Maintaining work-life balance as a business owner in a way that keeps you productive, happy, healthy, and sane is a big deal. It’s definitely not always easy. The busier we are at work, the harder it is to devote time to ourselves, our family, and our friends.
Business owners are at particularly high risk of neglecting their personal lives because of professional demands. The responsibilities and stresses of running any enterprise can be there around the clock, 365 days a year. But neglecting your personal life jeopardizes your mental and physical health, as well as your personal and professional relationships and your ability to focus, make smart decisions, and remain highly productive.
Here are some important tips to help ensure you’re maintaining work-life balance as a business owner.
How to Keep Work and Life in Balance
- Sit down and determine exactly what a healthy work-life balance would look like to you; it’s different for everyone. But you can’t achieve a goal you don’t define.
- Set work hours and stick to them. Put personal time into your schedule and stick to it, too.
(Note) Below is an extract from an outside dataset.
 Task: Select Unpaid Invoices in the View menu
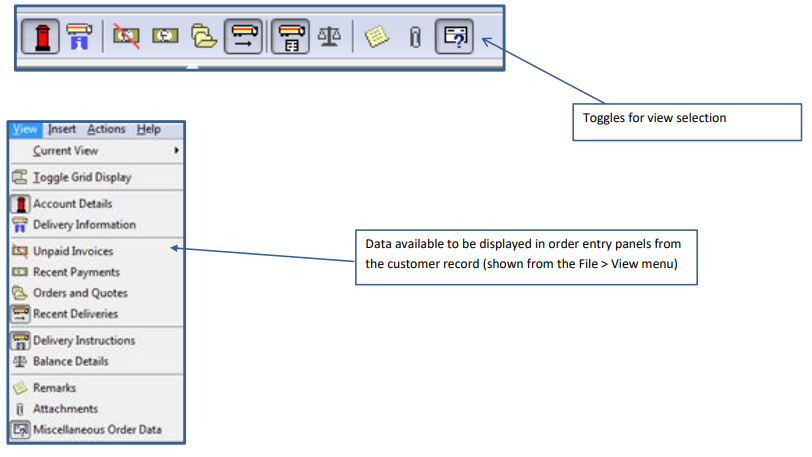(73, 251)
- Remember that personal time sometimes means alone time.
- Personal time must include at least a brief break in the middle of your work time.
- Keep daily to-do lists ordered by priority and attack things in the order they need to be taken care of.
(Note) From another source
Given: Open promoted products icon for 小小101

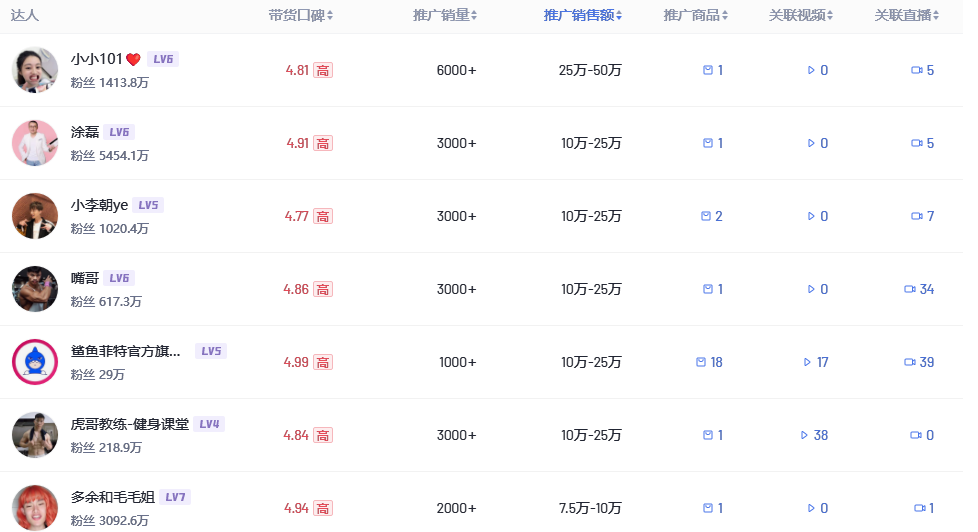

- Include even the smallest items on your to-do lists so you don’t miss things and end up having to do them outside of an appropriate time.
- Stop thinking of downtime as an opportunity to work ahead.
- Start distinguishing between when your perfectionism matters and when it’s just consuming more time and energy than it’s worth.
- Disconnect from your computer and mobile devices during personal time so you don’t get sucked into work.
- Learn to delegate. It’s hard for many business owners, but it’s essential. Invest some time into finding and training the right people and let them help you.
- Similarly, outsource some personal responsibilities. Have groceries delivered, hire someone to mow the lawn, look into personal assistant services that run errands, etc.
- Staff your company with people who have strengths that make up for your weaknesses.
- Encourage your employees to achieve a healthy work-life balance and help them do it. Make it a topic of conversation in your workplace.
- Make plans as needed if you’re one of those people who hangs around at work if you don’t have a set reason to leave.
- Identify people and activities that waste your time and/or energy. Force yourself to say no to things that interfere with maintaining work-life balance as a business owner.
- Don’t ignore it when your family or friends complain that you’re spending too much time working. It’s not nagging; it’s concern for you, and it means your relationships are suffering.
- Ask your family and friends periodically how they perceive your work-life balance. You might be surprised what you learn from outside perspectives.
- Find a way to volunteer in a way that’s meaningful for you. If possible, get some of your family or friends involved.
- Get some exercise every day. This too can be done with friends or family to combine an important activity with spending time with important people.
- Make time every week for a hobby. Again, if you can involve your spouse, kids, friends, or someone else, it’s a beneficial overlap.
- Get involved in a regularly recurring social activity or two so that you always have something fun built into your schedule.
- Be careful about over-committing your time; the stress it creates is detrimental to feeling like you have a happy, healthy balance going.
- Take vacations periodically—even if they’re mostly just staycations, day trips, or weekend getaways.
- Don’t bring work along on vacation.